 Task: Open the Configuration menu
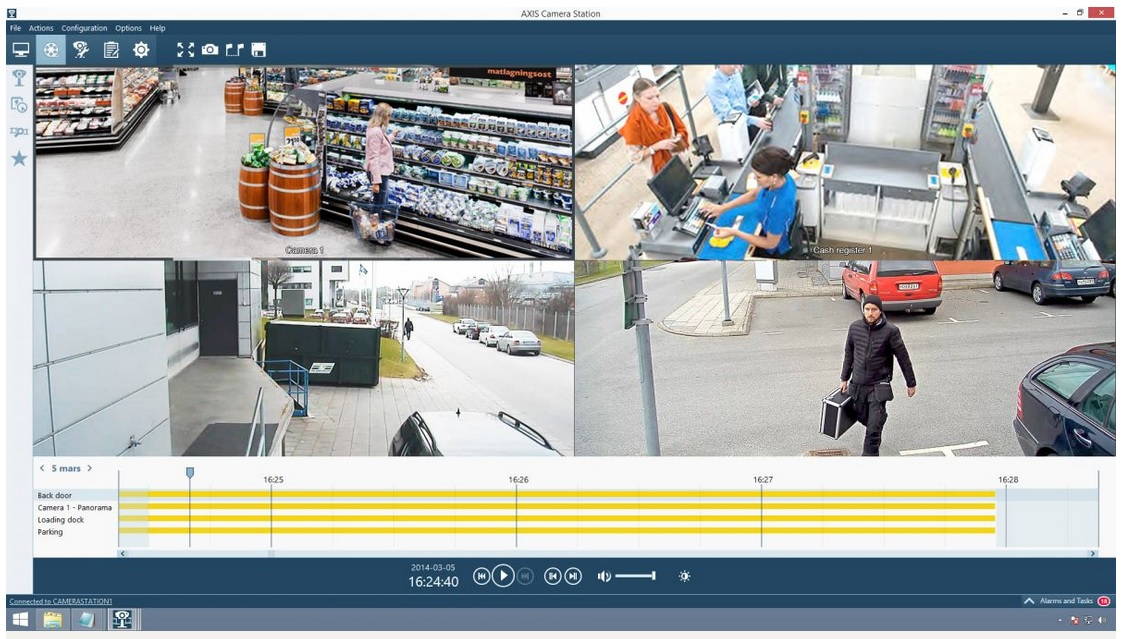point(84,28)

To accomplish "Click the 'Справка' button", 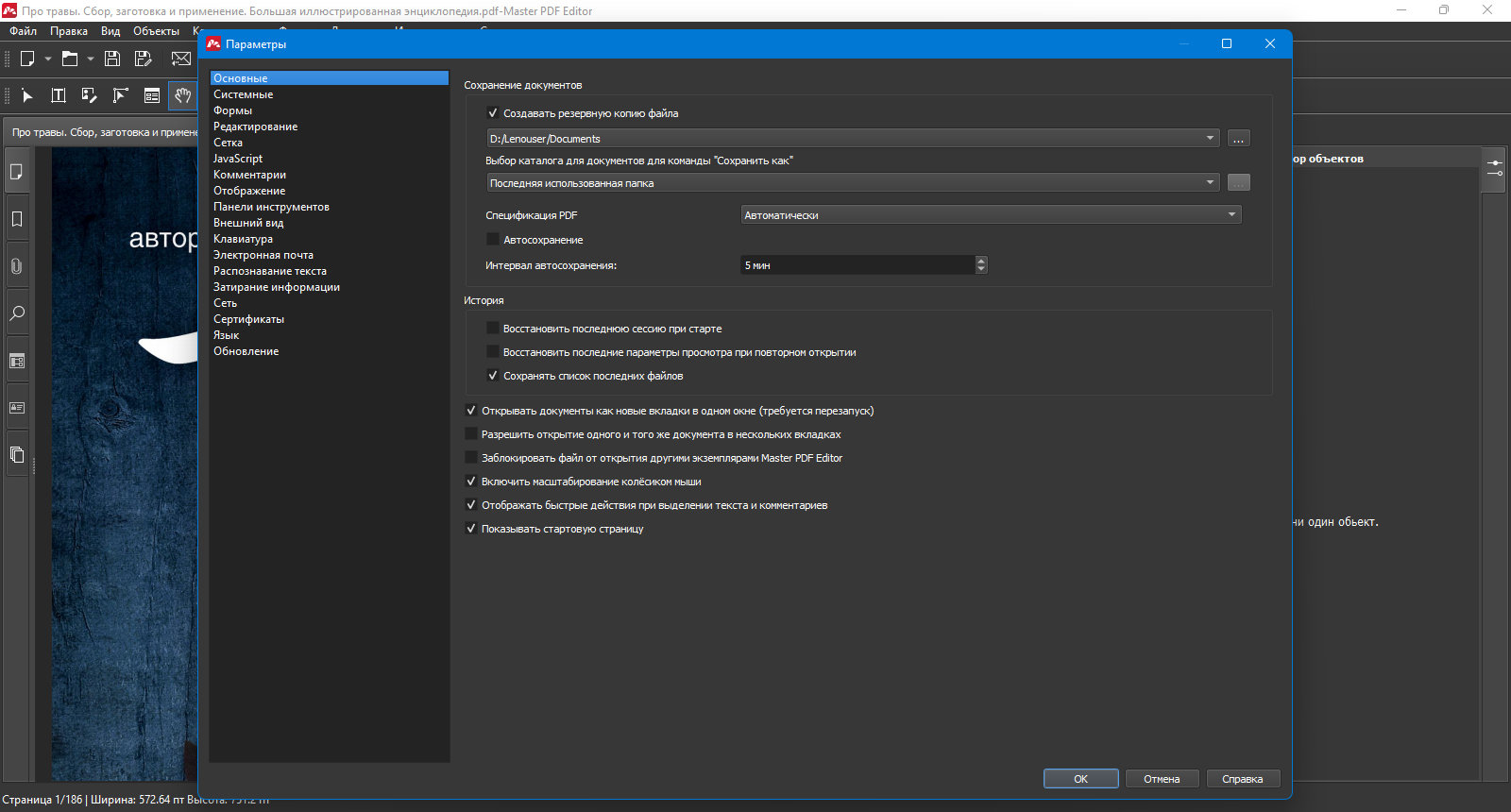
---
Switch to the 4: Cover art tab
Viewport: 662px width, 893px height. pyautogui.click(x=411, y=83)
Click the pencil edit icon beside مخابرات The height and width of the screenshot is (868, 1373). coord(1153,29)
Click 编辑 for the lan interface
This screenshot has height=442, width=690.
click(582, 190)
* * *
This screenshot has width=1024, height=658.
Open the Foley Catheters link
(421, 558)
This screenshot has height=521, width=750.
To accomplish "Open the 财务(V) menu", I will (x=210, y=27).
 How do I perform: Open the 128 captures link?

- What to work on
Reproduce the lines above, beginning at the line with "Open the Foley Catheters link" and stopping after the line with "How do I perform: Open", exactly as they are.

- Solved problem
Open the Foley Catheters link
(421, 558)
This screenshot has height=521, width=750.
To accomplish "Open the 财务(V) menu", I will (x=210, y=27).
 How do I perform: Open the 128 captures link?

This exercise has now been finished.